• EXERCISE INSTRUCTIONS
A verbatim copy of the whole listing is what is needed.

━━━━━━━━

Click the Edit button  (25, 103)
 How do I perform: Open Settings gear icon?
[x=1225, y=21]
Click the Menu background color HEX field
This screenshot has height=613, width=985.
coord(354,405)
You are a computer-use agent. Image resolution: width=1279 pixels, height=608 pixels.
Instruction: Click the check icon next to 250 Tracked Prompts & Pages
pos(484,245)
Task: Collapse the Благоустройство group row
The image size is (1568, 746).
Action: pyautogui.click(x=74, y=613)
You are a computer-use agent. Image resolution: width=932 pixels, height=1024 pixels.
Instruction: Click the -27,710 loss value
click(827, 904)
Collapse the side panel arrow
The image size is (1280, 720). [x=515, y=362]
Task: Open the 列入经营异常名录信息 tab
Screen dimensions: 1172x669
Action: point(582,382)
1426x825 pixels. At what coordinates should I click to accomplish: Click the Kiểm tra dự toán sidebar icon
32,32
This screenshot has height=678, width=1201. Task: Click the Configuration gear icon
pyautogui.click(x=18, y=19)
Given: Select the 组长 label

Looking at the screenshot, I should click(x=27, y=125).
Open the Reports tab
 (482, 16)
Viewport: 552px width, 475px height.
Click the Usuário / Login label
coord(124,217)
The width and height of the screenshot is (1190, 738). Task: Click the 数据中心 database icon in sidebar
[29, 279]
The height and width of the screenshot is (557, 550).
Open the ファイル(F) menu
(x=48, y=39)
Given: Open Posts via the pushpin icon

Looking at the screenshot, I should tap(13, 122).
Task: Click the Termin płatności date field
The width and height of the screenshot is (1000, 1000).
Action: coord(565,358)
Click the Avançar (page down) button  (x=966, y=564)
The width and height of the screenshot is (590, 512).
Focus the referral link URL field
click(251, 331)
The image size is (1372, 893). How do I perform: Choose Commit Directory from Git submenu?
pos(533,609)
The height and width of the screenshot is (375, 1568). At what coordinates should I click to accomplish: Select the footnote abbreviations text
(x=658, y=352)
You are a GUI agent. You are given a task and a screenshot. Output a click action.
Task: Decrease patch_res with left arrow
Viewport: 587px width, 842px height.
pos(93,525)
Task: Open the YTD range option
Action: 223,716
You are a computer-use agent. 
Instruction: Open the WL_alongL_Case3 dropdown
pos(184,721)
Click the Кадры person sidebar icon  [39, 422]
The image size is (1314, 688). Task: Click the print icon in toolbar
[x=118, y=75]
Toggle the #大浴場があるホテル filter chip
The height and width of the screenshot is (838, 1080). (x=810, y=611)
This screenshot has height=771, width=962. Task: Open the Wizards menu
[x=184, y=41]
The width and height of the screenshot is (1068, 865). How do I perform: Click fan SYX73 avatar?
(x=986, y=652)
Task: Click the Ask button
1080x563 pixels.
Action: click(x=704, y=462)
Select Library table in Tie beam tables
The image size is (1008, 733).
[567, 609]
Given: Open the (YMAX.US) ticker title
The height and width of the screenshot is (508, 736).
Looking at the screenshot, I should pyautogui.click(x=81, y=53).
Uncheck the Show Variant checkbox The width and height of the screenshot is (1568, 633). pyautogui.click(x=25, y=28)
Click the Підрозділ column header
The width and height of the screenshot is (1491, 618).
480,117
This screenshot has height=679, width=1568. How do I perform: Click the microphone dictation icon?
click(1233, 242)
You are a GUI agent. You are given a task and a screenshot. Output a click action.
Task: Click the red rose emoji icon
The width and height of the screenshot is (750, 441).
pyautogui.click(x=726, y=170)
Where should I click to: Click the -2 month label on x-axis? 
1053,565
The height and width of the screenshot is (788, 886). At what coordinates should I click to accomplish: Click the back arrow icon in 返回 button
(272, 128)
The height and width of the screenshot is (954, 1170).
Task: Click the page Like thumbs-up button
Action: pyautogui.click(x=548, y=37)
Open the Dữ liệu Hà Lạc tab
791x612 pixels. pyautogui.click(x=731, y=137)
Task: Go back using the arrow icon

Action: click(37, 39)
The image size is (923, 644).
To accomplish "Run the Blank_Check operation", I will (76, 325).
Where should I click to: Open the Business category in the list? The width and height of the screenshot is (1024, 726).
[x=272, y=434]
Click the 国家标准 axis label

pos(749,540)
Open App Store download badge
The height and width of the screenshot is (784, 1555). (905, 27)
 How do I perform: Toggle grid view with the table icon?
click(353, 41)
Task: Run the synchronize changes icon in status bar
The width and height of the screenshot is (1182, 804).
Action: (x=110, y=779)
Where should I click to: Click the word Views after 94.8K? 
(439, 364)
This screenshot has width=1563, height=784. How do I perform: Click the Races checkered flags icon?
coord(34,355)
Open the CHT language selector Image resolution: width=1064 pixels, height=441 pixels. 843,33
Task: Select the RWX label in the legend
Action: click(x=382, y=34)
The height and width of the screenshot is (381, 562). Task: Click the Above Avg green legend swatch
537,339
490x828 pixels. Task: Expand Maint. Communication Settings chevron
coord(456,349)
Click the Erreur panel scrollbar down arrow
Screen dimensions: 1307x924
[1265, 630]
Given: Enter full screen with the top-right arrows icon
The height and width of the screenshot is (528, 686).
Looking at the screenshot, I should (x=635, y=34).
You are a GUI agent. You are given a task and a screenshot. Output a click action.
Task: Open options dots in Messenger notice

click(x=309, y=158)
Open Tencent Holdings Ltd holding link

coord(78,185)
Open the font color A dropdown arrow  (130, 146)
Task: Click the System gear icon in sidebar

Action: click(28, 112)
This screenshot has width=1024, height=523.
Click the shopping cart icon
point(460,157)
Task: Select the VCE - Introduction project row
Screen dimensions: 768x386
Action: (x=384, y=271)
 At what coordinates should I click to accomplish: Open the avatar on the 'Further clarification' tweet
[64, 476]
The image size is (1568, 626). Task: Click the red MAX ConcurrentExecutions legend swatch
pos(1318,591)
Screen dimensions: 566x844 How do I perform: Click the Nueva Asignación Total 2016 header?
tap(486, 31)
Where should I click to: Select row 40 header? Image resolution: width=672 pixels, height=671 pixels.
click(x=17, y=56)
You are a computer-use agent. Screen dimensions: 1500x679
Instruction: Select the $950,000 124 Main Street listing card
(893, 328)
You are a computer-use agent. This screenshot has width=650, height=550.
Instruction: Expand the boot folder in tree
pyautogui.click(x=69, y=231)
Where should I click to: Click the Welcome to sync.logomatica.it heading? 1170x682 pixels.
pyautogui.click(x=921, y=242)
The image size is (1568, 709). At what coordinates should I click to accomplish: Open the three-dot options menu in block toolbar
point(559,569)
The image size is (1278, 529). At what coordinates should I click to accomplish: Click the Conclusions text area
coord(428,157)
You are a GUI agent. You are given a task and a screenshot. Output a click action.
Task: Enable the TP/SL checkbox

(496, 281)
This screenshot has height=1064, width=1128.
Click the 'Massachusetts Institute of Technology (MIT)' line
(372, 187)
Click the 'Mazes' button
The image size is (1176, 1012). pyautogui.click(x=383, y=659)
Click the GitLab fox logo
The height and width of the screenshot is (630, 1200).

━━━━━━━━

• EXERCISE SOLUTION
Click the Edit button  (25, 103)
 How do I perform: Open Settings gear icon?
[x=1225, y=21]
Click the Menu background color HEX field
This screenshot has height=613, width=985.
coord(354,405)
You are a computer-use agent. Image resolution: width=1279 pixels, height=608 pixels.
Instruction: Click the check icon next to 250 Tracked Prompts & Pages
pos(484,245)
Task: Collapse the Благоустройство group row
The image size is (1568, 746).
Action: pyautogui.click(x=74, y=613)
You are a computer-use agent. Image resolution: width=932 pixels, height=1024 pixels.
Instruction: Click the -27,710 loss value
click(827, 904)
Collapse the side panel arrow
The image size is (1280, 720). [x=515, y=362]
Task: Open the 列入经营异常名录信息 tab
Screen dimensions: 1172x669
Action: point(582,382)
1426x825 pixels. At what coordinates should I click to accomplish: Click the Kiểm tra dự toán sidebar icon
32,32
This screenshot has height=678, width=1201. Task: Click the Configuration gear icon
pyautogui.click(x=18, y=19)
Given: Select the 组长 label

Looking at the screenshot, I should click(x=27, y=125).
Open the Reports tab
 (482, 16)
Viewport: 552px width, 475px height.
Click the Usuário / Login label
coord(124,217)
The width and height of the screenshot is (1190, 738). Task: Click the 数据中心 database icon in sidebar
[29, 279]
The height and width of the screenshot is (557, 550).
Open the ファイル(F) menu
(x=48, y=39)
Given: Open Posts via the pushpin icon

Looking at the screenshot, I should tap(13, 122).
Task: Click the Termin płatności date field
The width and height of the screenshot is (1000, 1000).
Action: coord(565,358)
Click the Avançar (page down) button  (x=966, y=564)
The width and height of the screenshot is (590, 512).
Focus the referral link URL field
click(251, 331)
The image size is (1372, 893). How do I perform: Choose Commit Directory from Git submenu?
pos(533,609)
The height and width of the screenshot is (375, 1568). At what coordinates should I click to accomplish: Select the footnote abbreviations text
(x=658, y=352)
You are a GUI agent. You are given a task and a screenshot. Output a click action.
Task: Decrease patch_res with left arrow
Viewport: 587px width, 842px height.
pos(93,525)
Task: Open the YTD range option
Action: 223,716
You are a computer-use agent. 
Instruction: Open the WL_alongL_Case3 dropdown
pos(184,721)
Click the Кадры person sidebar icon  [39, 422]
The image size is (1314, 688). Task: Click the print icon in toolbar
[x=118, y=75]
Toggle the #大浴場があるホテル filter chip
The height and width of the screenshot is (838, 1080). (x=810, y=611)
This screenshot has height=771, width=962. Task: Open the Wizards menu
[x=184, y=41]
The width and height of the screenshot is (1068, 865). How do I perform: Click fan SYX73 avatar?
(x=986, y=652)
Task: Click the Ask button
1080x563 pixels.
Action: click(x=704, y=462)
Select Library table in Tie beam tables
The image size is (1008, 733).
[567, 609]
Given: Open the (YMAX.US) ticker title
The height and width of the screenshot is (508, 736).
Looking at the screenshot, I should pyautogui.click(x=81, y=53).
Uncheck the Show Variant checkbox The width and height of the screenshot is (1568, 633). pyautogui.click(x=25, y=28)
Click the Підрозділ column header
The width and height of the screenshot is (1491, 618).
480,117
This screenshot has height=679, width=1568. How do I perform: Click the microphone dictation icon?
click(1233, 242)
You are a GUI agent. You are given a task and a screenshot. Output a click action.
Task: Click the red rose emoji icon
The width and height of the screenshot is (750, 441).
pyautogui.click(x=726, y=170)
Where should I click to: Click the -2 month label on x-axis? 
1053,565
The height and width of the screenshot is (788, 886). At what coordinates should I click to accomplish: Click the back arrow icon in 返回 button
(272, 128)
The height and width of the screenshot is (954, 1170).
Task: Click the page Like thumbs-up button
Action: pyautogui.click(x=548, y=37)
Open the Dữ liệu Hà Lạc tab
791x612 pixels. pyautogui.click(x=731, y=137)
Task: Go back using the arrow icon

Action: click(37, 39)
The image size is (923, 644).
To accomplish "Run the Blank_Check operation", I will (76, 325).
Where should I click to: Open the Business category in the list? The width and height of the screenshot is (1024, 726).
[x=272, y=434]
Click the 国家标准 axis label

pos(749,540)
Open App Store download badge
The height and width of the screenshot is (784, 1555). (905, 27)
 How do I perform: Toggle grid view with the table icon?
click(353, 41)
Task: Run the synchronize changes icon in status bar
The width and height of the screenshot is (1182, 804).
Action: (x=110, y=779)
Where should I click to: Click the word Views after 94.8K? 
(439, 364)
This screenshot has width=1563, height=784. How do I perform: Click the Races checkered flags icon?
coord(34,355)
Open the CHT language selector Image resolution: width=1064 pixels, height=441 pixels. 843,33
Task: Select the RWX label in the legend
Action: click(x=382, y=34)
The height and width of the screenshot is (381, 562). Task: Click the Above Avg green legend swatch
537,339
490x828 pixels. Task: Expand Maint. Communication Settings chevron
coord(456,349)
Click the Erreur panel scrollbar down arrow
Screen dimensions: 1307x924
[1265, 630]
Given: Enter full screen with the top-right arrows icon
The height and width of the screenshot is (528, 686).
Looking at the screenshot, I should (x=635, y=34).
You are a GUI agent. You are given a task and a screenshot. Output a click action.
Task: Open options dots in Messenger notice

click(x=309, y=158)
Open Tencent Holdings Ltd holding link

coord(78,185)
Open the font color A dropdown arrow  (130, 146)
Task: Click the System gear icon in sidebar

Action: click(28, 112)
This screenshot has width=1024, height=523.
Click the shopping cart icon
point(460,157)
Task: Select the VCE - Introduction project row
Screen dimensions: 768x386
Action: (x=384, y=271)
 At what coordinates should I click to accomplish: Open the avatar on the 'Further clarification' tweet
[64, 476]
The image size is (1568, 626). Task: Click the red MAX ConcurrentExecutions legend swatch
pos(1318,591)
Screen dimensions: 566x844 How do I perform: Click the Nueva Asignación Total 2016 header?
tap(486, 31)
Where should I click to: Select row 40 header? Image resolution: width=672 pixels, height=671 pixels.
click(x=17, y=56)
You are a computer-use agent. Screen dimensions: 1500x679
Instruction: Select the $950,000 124 Main Street listing card
(893, 328)
You are a computer-use agent. This screenshot has width=650, height=550.
Instruction: Expand the boot folder in tree
pyautogui.click(x=69, y=231)
Where should I click to: Click the Welcome to sync.logomatica.it heading? 1170x682 pixels.
pyautogui.click(x=921, y=242)
The image size is (1568, 709). At what coordinates should I click to accomplish: Open the three-dot options menu in block toolbar
point(559,569)
The image size is (1278, 529). At what coordinates should I click to accomplish: Click the Conclusions text area
coord(428,157)
You are a GUI agent. You are given a task and a screenshot. Output a click action.
Task: Enable the TP/SL checkbox

(496, 281)
This screenshot has height=1064, width=1128.
Click the 'Massachusetts Institute of Technology (MIT)' line
(372, 187)
Click the 'Mazes' button
The image size is (1176, 1012). pyautogui.click(x=383, y=659)
Click the GitLab fox logo
The height and width of the screenshot is (630, 1200).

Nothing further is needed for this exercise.